Problem details: Format the text of every one of these records as a JSON list of strings, one string per line, skipping blank lines and omitting the pictures.

************

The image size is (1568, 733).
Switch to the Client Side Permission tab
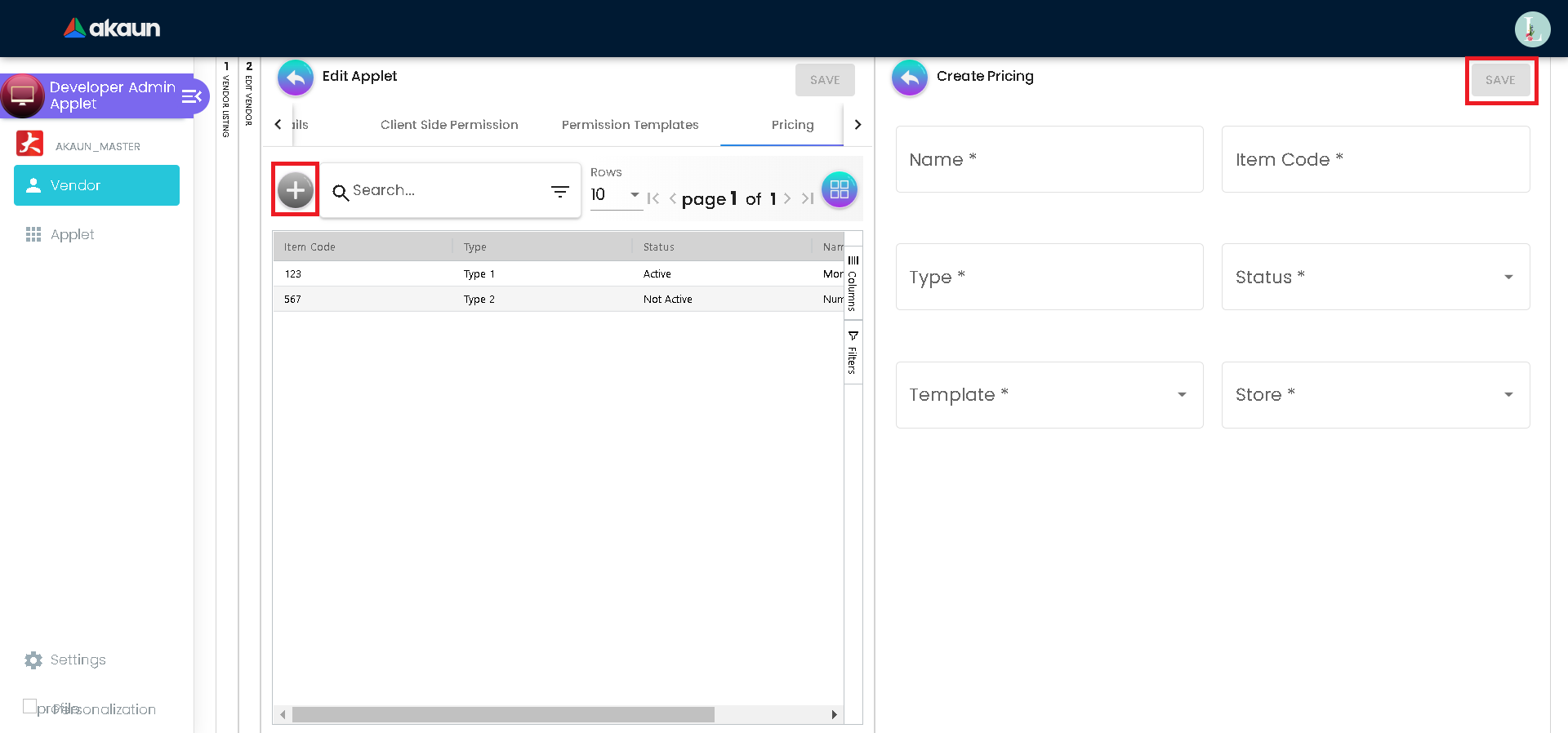[x=449, y=125]
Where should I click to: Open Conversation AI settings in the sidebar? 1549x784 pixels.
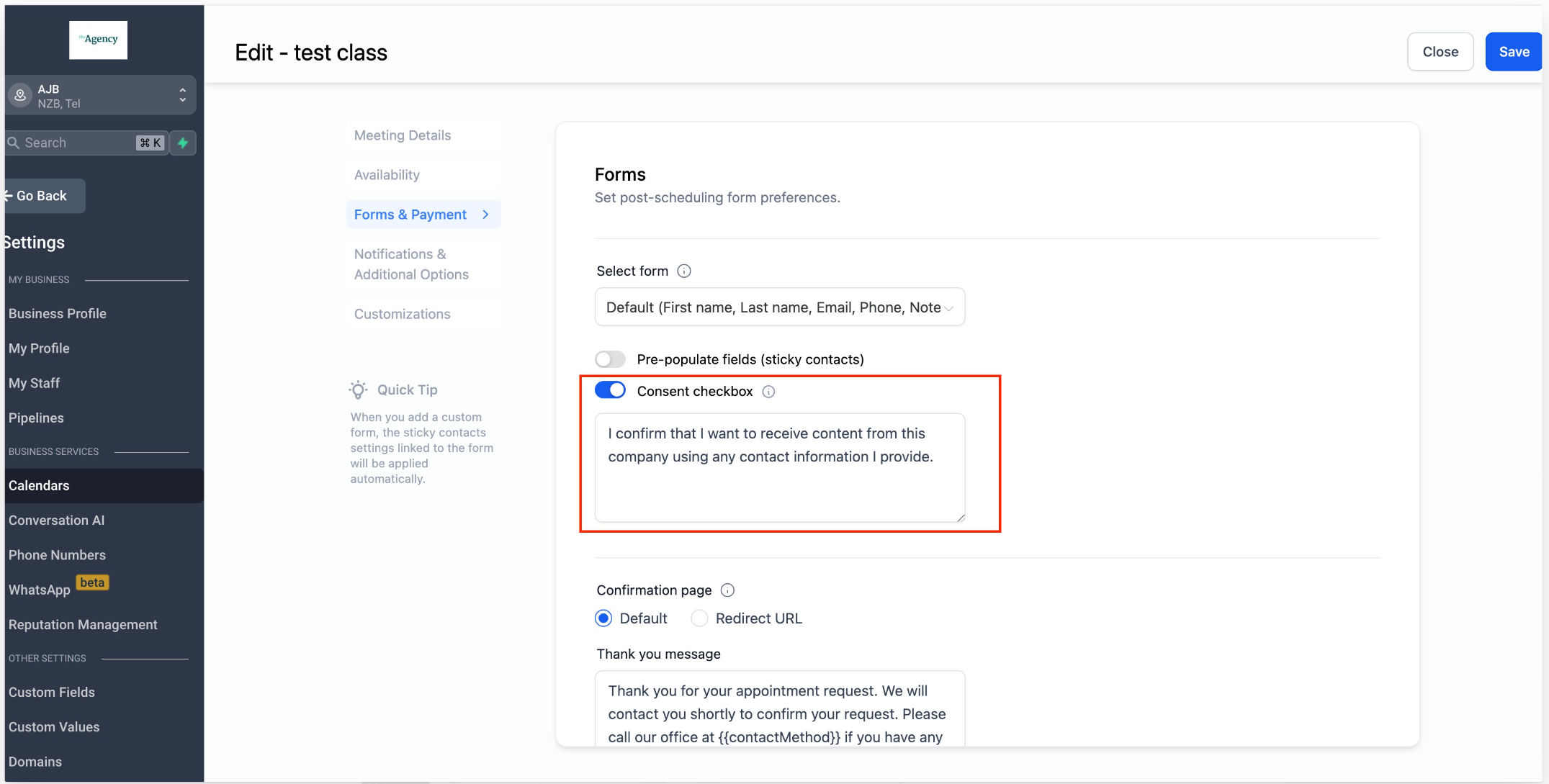click(x=56, y=521)
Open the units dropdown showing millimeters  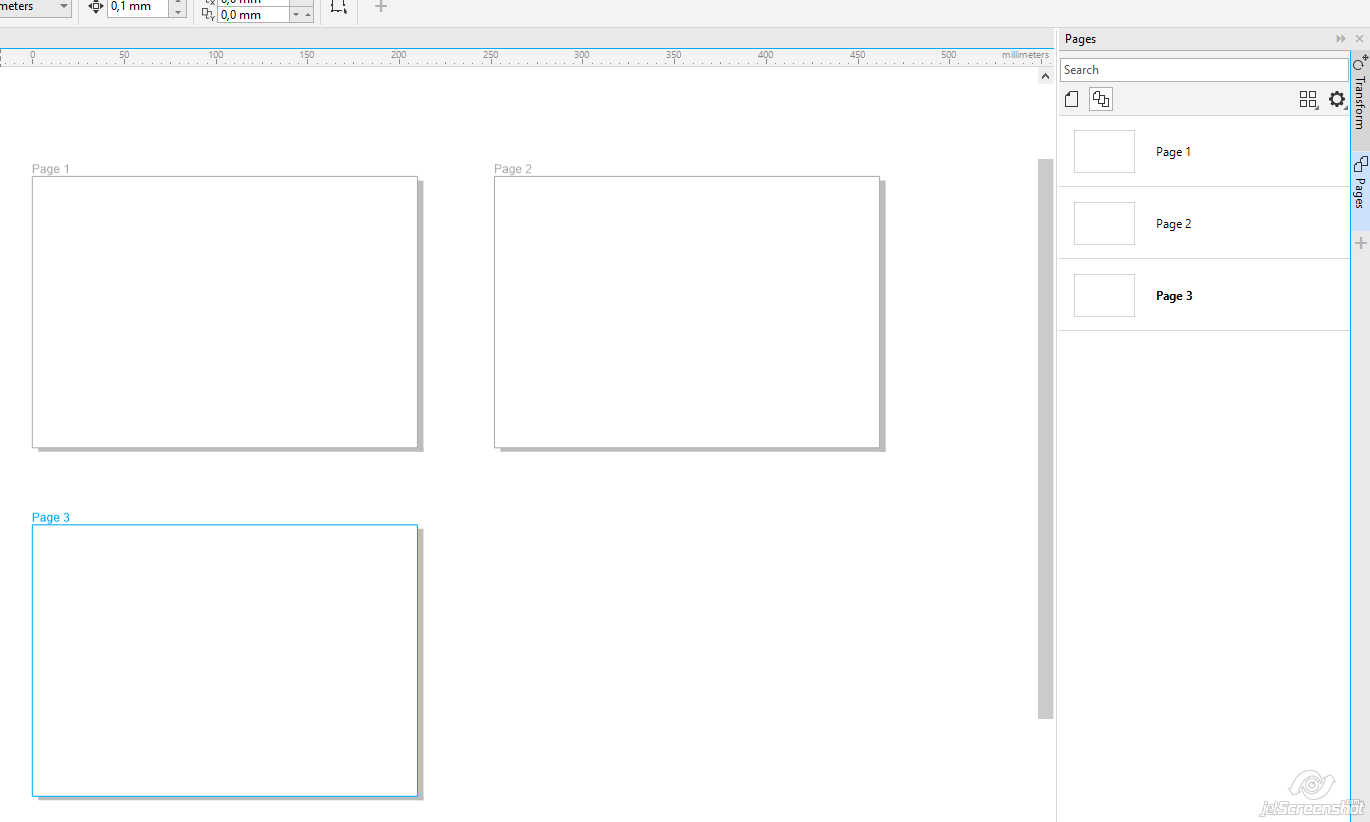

************

Answer below:
[
  "The image size is (1568, 733).",
  "Switch to the Client Side Permission tab",
  "[x=449, y=125]",
  "Where should I click to: Open Conversation AI settings in the sidebar? 1549x784 pixels.",
  "click(x=56, y=521)",
  "Open the units dropdown showing millimeters  "
]